> [EXERCISE]: From the data below, return each line in which the string "This" is found.

> [DATA]:
• • • •

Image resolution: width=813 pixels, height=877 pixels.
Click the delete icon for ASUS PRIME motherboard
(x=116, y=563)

• • • •

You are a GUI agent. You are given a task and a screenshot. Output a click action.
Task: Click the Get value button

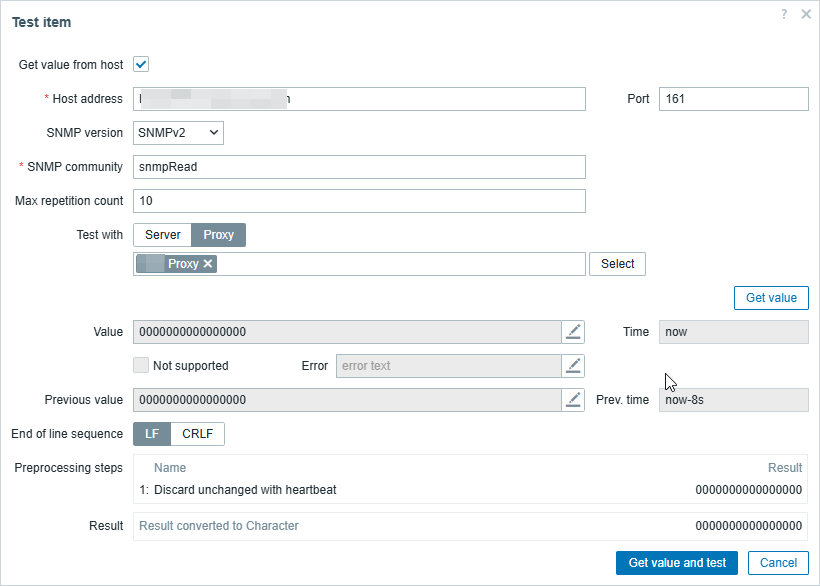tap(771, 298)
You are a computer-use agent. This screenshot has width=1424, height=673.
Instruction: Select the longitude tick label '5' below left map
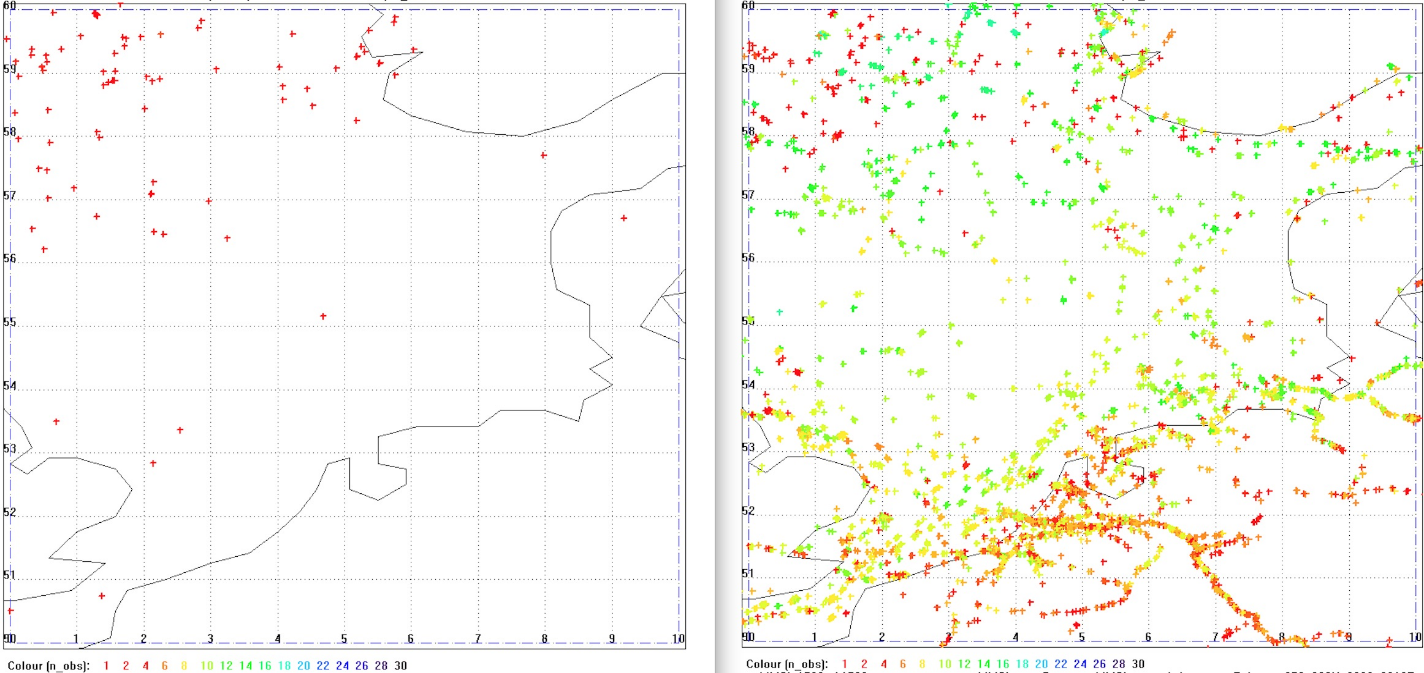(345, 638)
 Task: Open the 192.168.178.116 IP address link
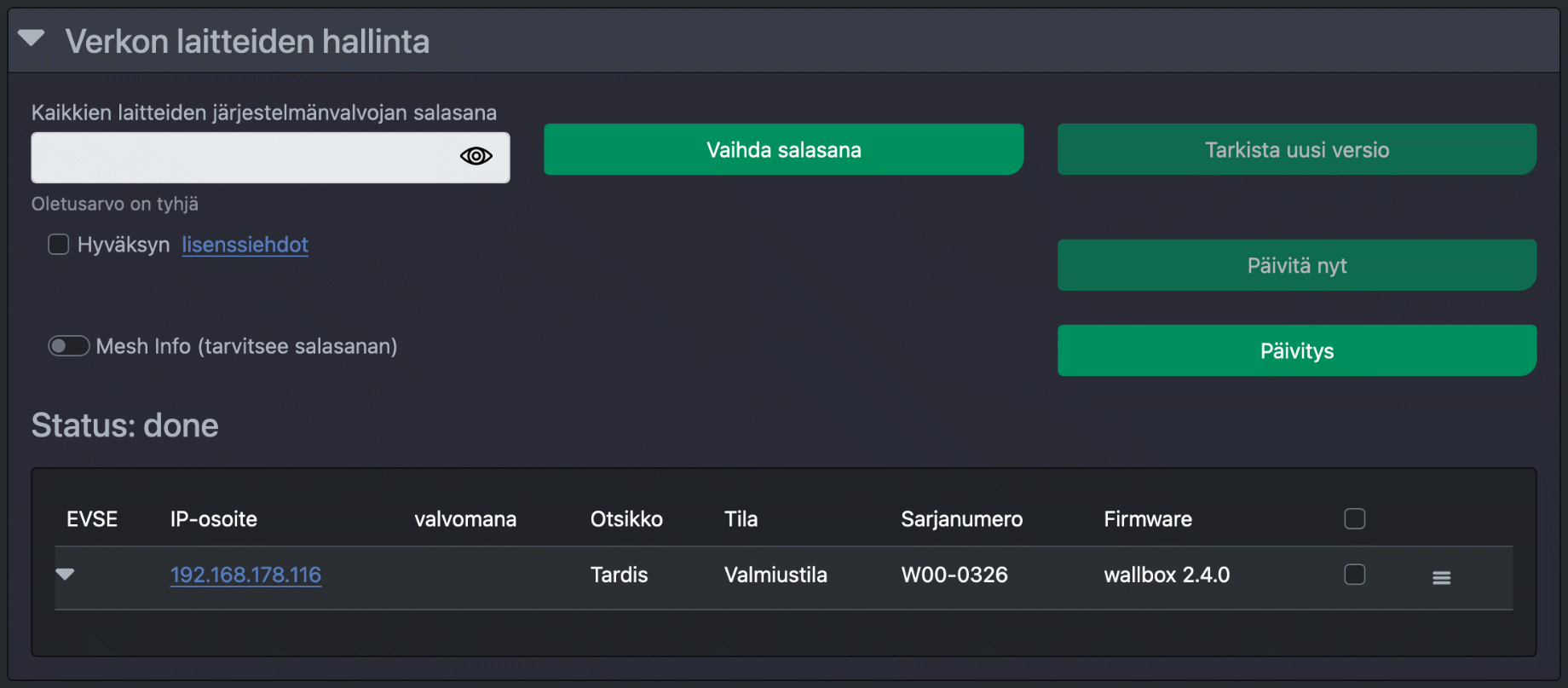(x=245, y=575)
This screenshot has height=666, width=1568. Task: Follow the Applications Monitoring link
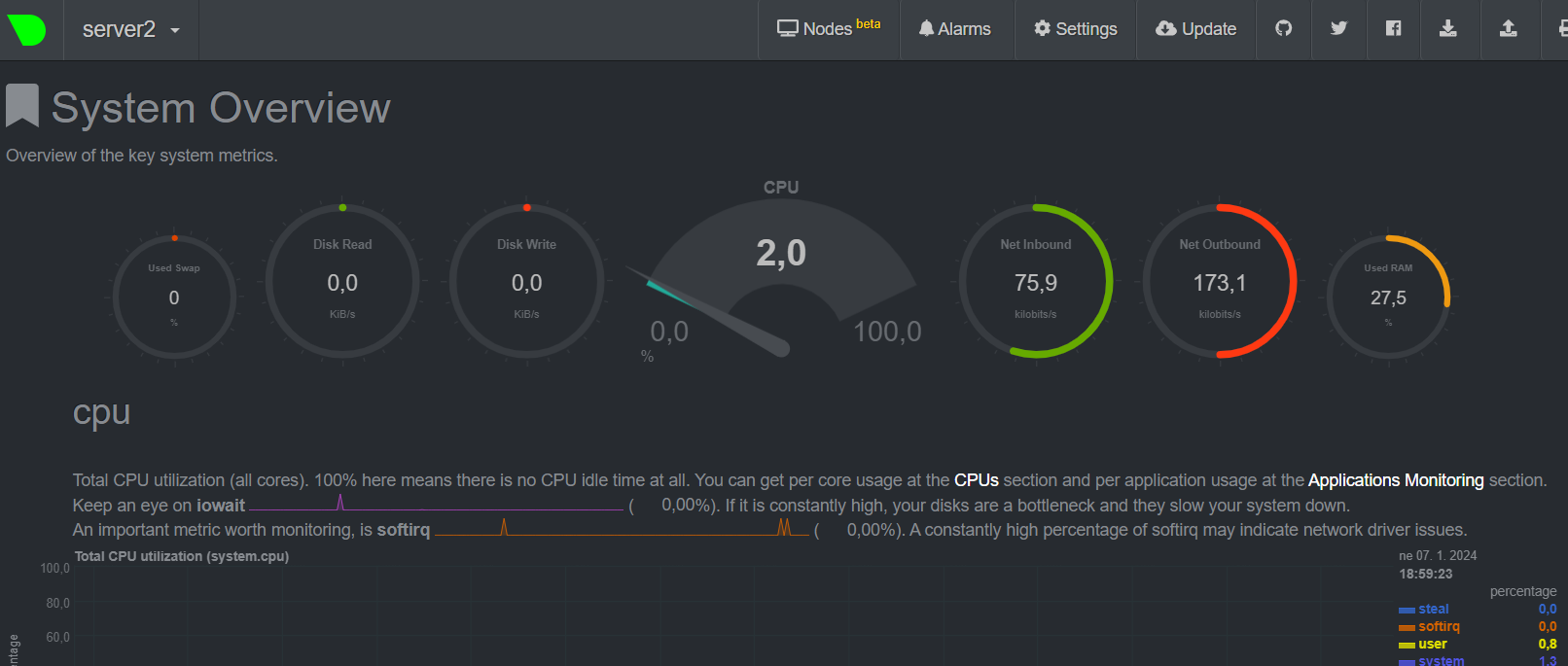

• • • •

> [ANSWER FOR THE TASK]:
You are a computer-use agent. This screenshot has width=1424, height=673.
This screenshot has height=666, width=1568. Task: Follow the Applications Monitoring link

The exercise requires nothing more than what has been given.